Родители с трудом увели дочь от цветка, взяв за руки. Но едва дошли они до леса, как девочка, сделав вид, что кроме предстоящего сбора грибов её ничего не интересует, улизнула от них и вернулась к цветку. Она попыталась вырвать стебель из земли, но на счастье у цветка оказались глубокие корни, и все попытки доброй девочки остались тщетными.
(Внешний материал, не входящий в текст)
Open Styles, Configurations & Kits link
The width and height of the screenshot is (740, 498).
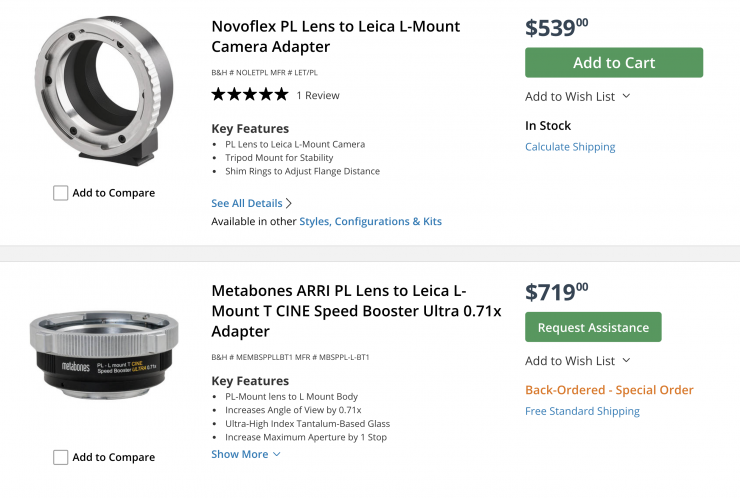[370, 221]
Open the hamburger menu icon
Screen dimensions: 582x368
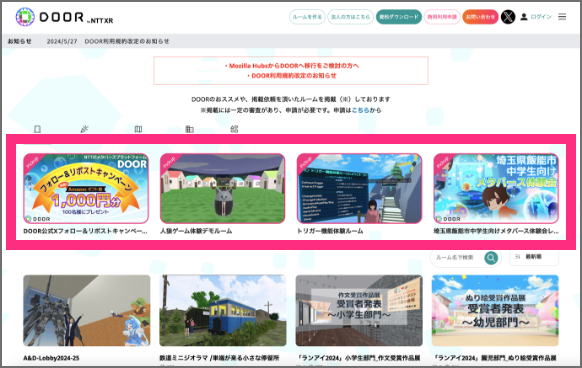(562, 17)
Тут вернулся догадливый отец и оттащил непослушную дочь от цветка.
«Какая злая девочка», – подумал Анфир, приходя в себя от страха и боли в стебле. И когда рядом с ним проросла полынь, он обрадовался: «Теперь я буду не один, и на меня не каждый сможет наброситься».
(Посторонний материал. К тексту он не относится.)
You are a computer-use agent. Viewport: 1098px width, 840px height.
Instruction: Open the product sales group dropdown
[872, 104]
Полынь появилась рядом нежданно-негаданно и, по причине внутренней своей горечи, всегда была всем недовольна.
– Ну что ты стоишь, растопырив свои лепестки! – выговаривала она Анфиру, если тот тянулся к солнцу.
– Ты чего такой понурый! – упрекала она, если цветок к вечеру закрывался.
Анфир терпел нескончаемые претензии соседки, тем более что иногда растения всё же находили общий язык. Проявил интерес к ним и хорёк, который всегда бродил в одиночестве, не зная, куда приткнуться. Он почему-то решил выказать своё особое расположение к полыни. Да только как ни подступался к ней, кроме горечи ничего не получал и, испустив нечистый дух, убегал, чтобы на следующий день снова прийти.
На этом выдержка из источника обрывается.